Ao concluir este post, eu dei-me conta que o maior catante actualmente existente em Portugal é o próprio país. Este é o país católico por excelência que decidiu imitar as instituições protestantes desde 1820. Falhou sempre. Decorridos trinta e cinco anos sobre o início da última tentativa, já passou o tempo suficiente para que tenha perdido o sapato de cetim católico - a verdade - para ficar com o tamanco - a falsidade; e para demonstrar não ser capaz de calçar o sapato de veludo protestante - a justiça ou equidade - para ficar com o chinelo - a iniquidade.

A generalização do arquétipo-catante do individual para o colectivo pode ser abusiva, e a generalização abusiva é o maior risco da forma católica de pensar (o maior risco da forma protestante é, pelo contrário, a inferência abusiva). Mas não custa experimentar: Será o modelo catante eficaz para explicar a vida pública portuguesa actual?

Relembro as duas traves mestras que caracterizam o indivíduo, agora país, catante: a falsidade e a iniquidade. Se o modelo fôr eficaz, falsidade e iniquidade serão as características predominates da vida pública portuguesa actual, a qual poderá então ser descrita assim "A aparência da vida pública portuguesa não corresponde à realidade - a característica da falsidade -, e a realidade da vida pública portuguesa não corresponde àquilo que se julga - a característica da iniquidade. Por outras palavras, a vida pública portuguesa actual é pior do que parece; e a realidade é pior do que se julga".

A maior parte dos grandes temas que aparecem na imprensa sobre a vida pública portuguesa são temas respeitantes à verdade ("É verdade ... é mentira...?"), porque os portugueses são mais sensíveis às questões de verdade do que às questões de equidade. Porém, também as questões de equidade ("É justo ... não é justo...?") começam a fazer as primeiras páginas dos jornais, o que é um péssimo sinal. E é um péssimo sinal porque, não possuindo os portugueses sentido de equidade e sendo largamente indiferentes a ela, tal significa que as iniquidades existentes são gravíssimas.

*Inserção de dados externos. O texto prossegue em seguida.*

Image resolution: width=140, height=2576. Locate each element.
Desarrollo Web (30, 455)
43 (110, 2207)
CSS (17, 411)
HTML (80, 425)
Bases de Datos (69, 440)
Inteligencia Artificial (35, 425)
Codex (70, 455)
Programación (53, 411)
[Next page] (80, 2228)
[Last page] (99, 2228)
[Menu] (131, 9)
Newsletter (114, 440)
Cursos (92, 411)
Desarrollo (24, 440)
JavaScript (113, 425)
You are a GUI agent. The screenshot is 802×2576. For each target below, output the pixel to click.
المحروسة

Por exemplo, Sábado, uma das nótícias que fazia a primeira página do Público - a par dos insultos no Parlamento - era uma questão de equidade em que a CGD era a figura principal. Ao longo dos últimos anos, sempre que concedeu crédito à habitação a milhares dos seus clientes, a CGD enganou-se a calcular as deduções fiscais, fazendo-o por excesso. O Fisco deu recentemente conta do erro e exigiu à CGD a entrega dos montantes em dívida. E o que fez a CGD? Foi à conta dos clientes, sem qualquer aviso, e sacou de lá os montantes devidos. Pessoas que tinham os seus saldos para sustentar a família, que compraram casa há cinco anos ou mais, que julgavam que a sua situação perante o fisco estava regularizada, ficaram com as contas a descoberto. Sem dinheiro para fazer face às suas despesas do mês. Isto não é meramente abuso. É uma brutalidade.

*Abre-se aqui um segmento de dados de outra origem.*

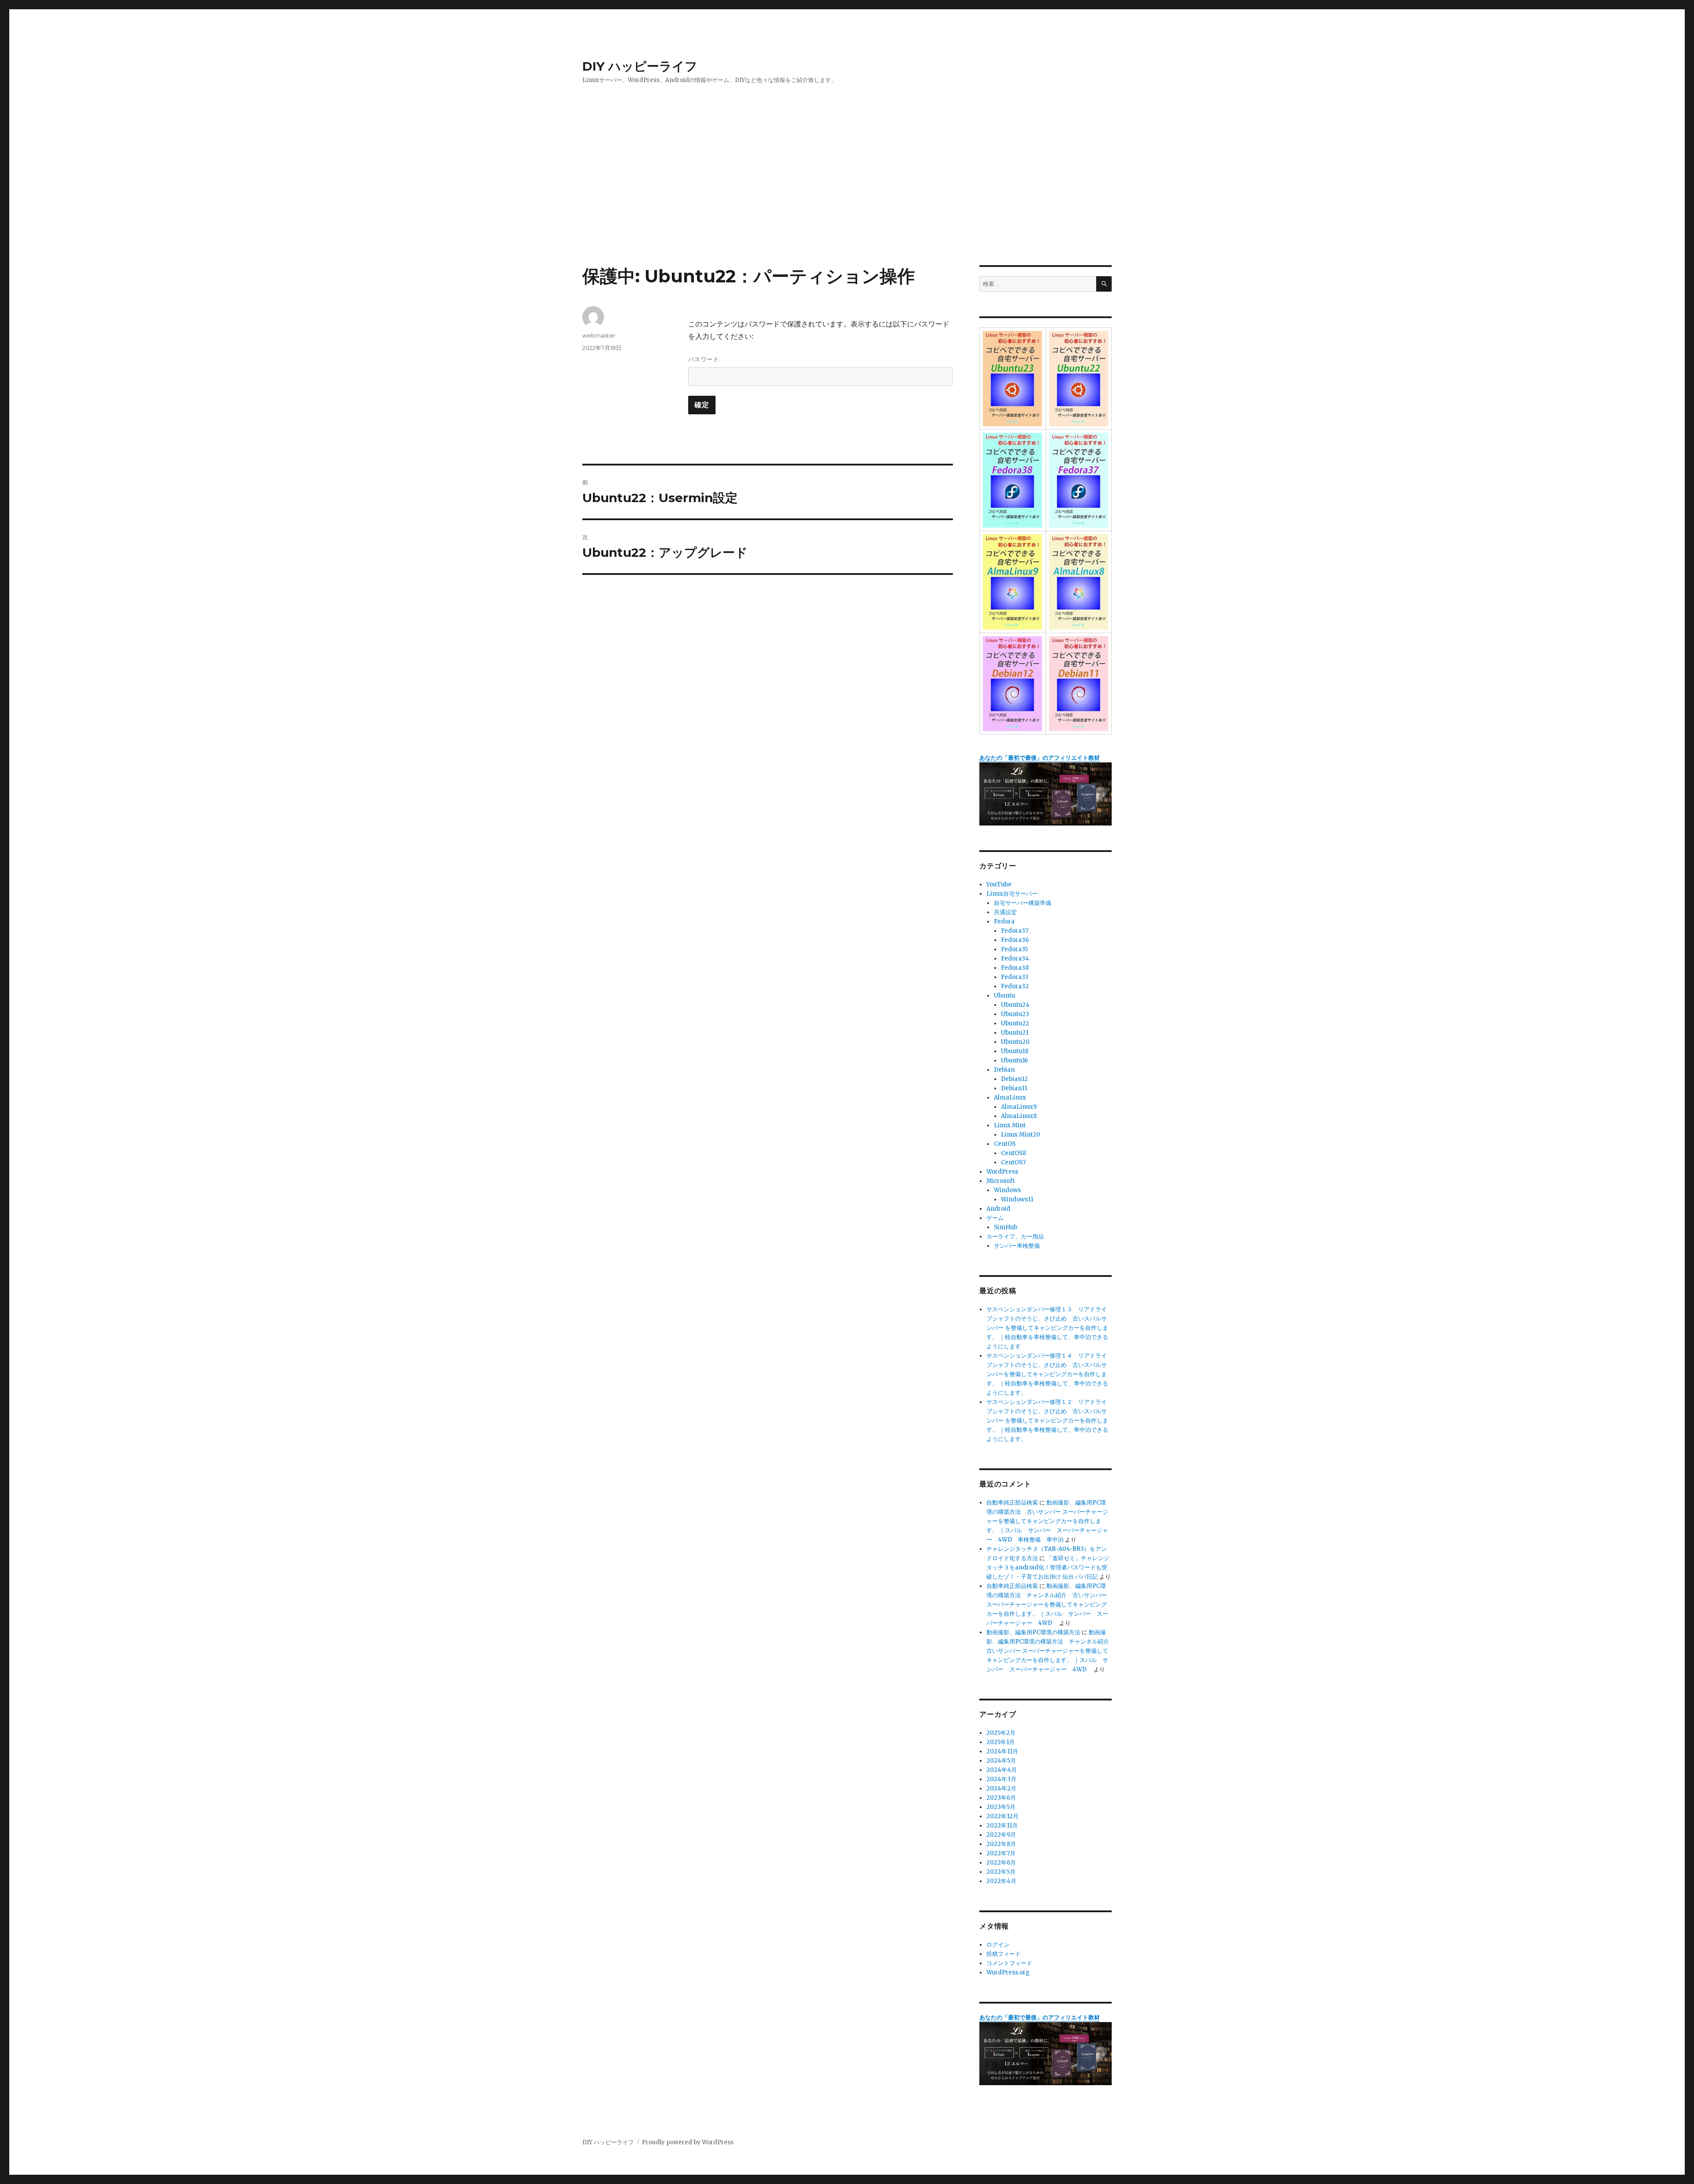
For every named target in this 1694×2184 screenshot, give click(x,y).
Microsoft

Valeu que, sendo milhares os atingidos, o assunto chegou rapidamente às páginas dos jornais, porque se fossem apenas umas centenas teriam de aguentar o abuso e calar. Mas mesmo assim o que é que a CGD se propõe fazer? Emprestar aos clientes o dinheiro para regularizar a situação com o fisco, mas pagando os clientes juros pelo empréstimo.

Há um montante total, representando a agregação de muitos montantes individuais, que está em atraso perante o fisco, portanto juros são devidos pelo atraso. Quem cometeu o erro que gerou o atraso foi a CGD, mas quem paga os juros são os clientes. Fairness, Portuguese style.